И потом это же номер Талли. Даже если он ей больше не нужен, я не хотела, чтобы он достался кому-то другому. Может быть, Адам звонил ей сказать: «Привет, мне написала какая-то девчонка, говорит, что она твоя сестра». Но без ее телефона я не смогу ему ответить. Но папа ни о чем таком не думал. Ему надо было поскорее вернуться к своим делам. Я подняла взгляд, чтобы узнать, не смотрит ли на меня доктор Ли. Она не смотрела, а что-то писала на доске. Я вытащила телефон и написала Адаму еще одно сообщение: «Привет, это снова Слоун Вебер, сестра Талли. Не хотелось писать об этом в сообщении, но Талли умерла. Я нашла у нее в кармане твой номер».
Я переписала весь список Талли, и в итоге получился целый роман, а не сообщение.

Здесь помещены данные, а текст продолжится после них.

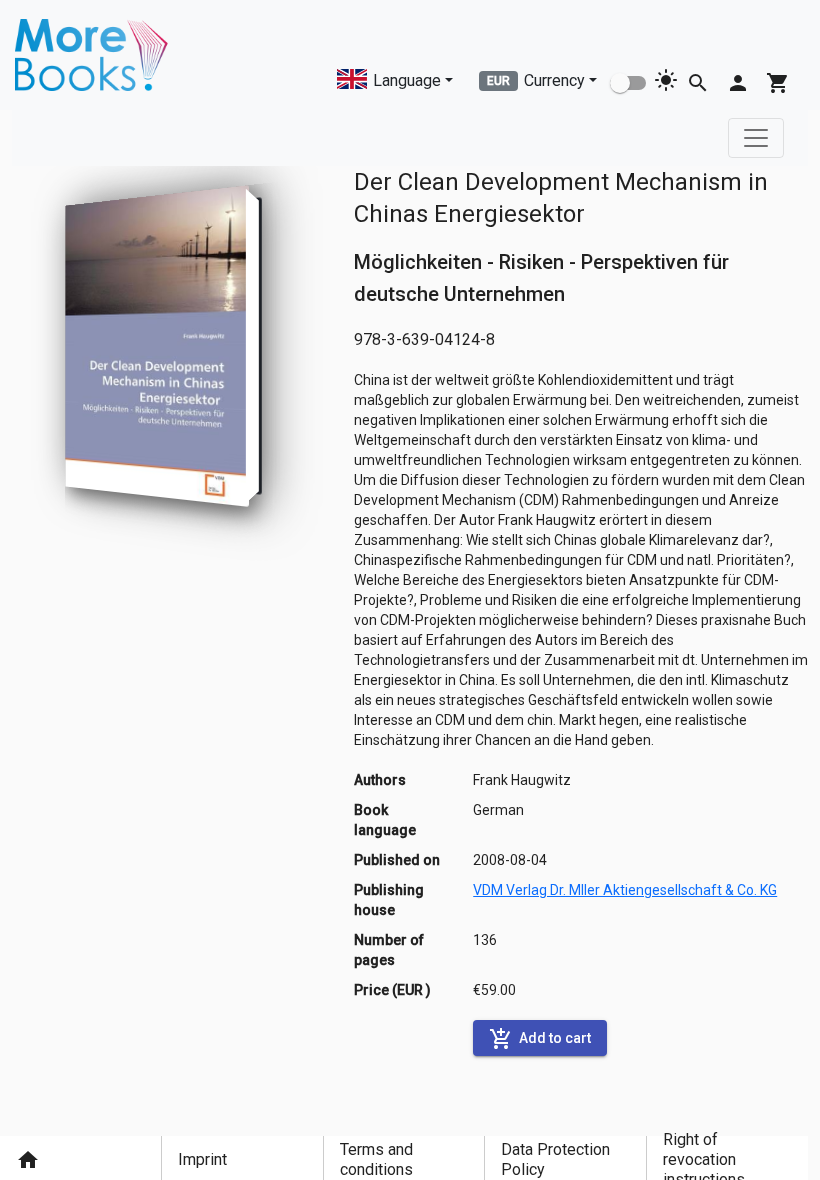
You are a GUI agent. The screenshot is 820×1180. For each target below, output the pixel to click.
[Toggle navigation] (756, 138)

Закончив, я посмотрела на телефон у себя в руке. На меня было совершенно не похоже, чтобы я писала сообщения на уроке, особенно на уроке доктора Ли, да еще и не спрятала телефон сразу в рюкзак. Но мне было наплевать. Я сжала его, мечтая, чтобы он завибрировал от звонка или сообщения от Адама. Меня не волновали ни доктор Ли, ни мой рассказ, ни что угодно другое, не связанное с Талли.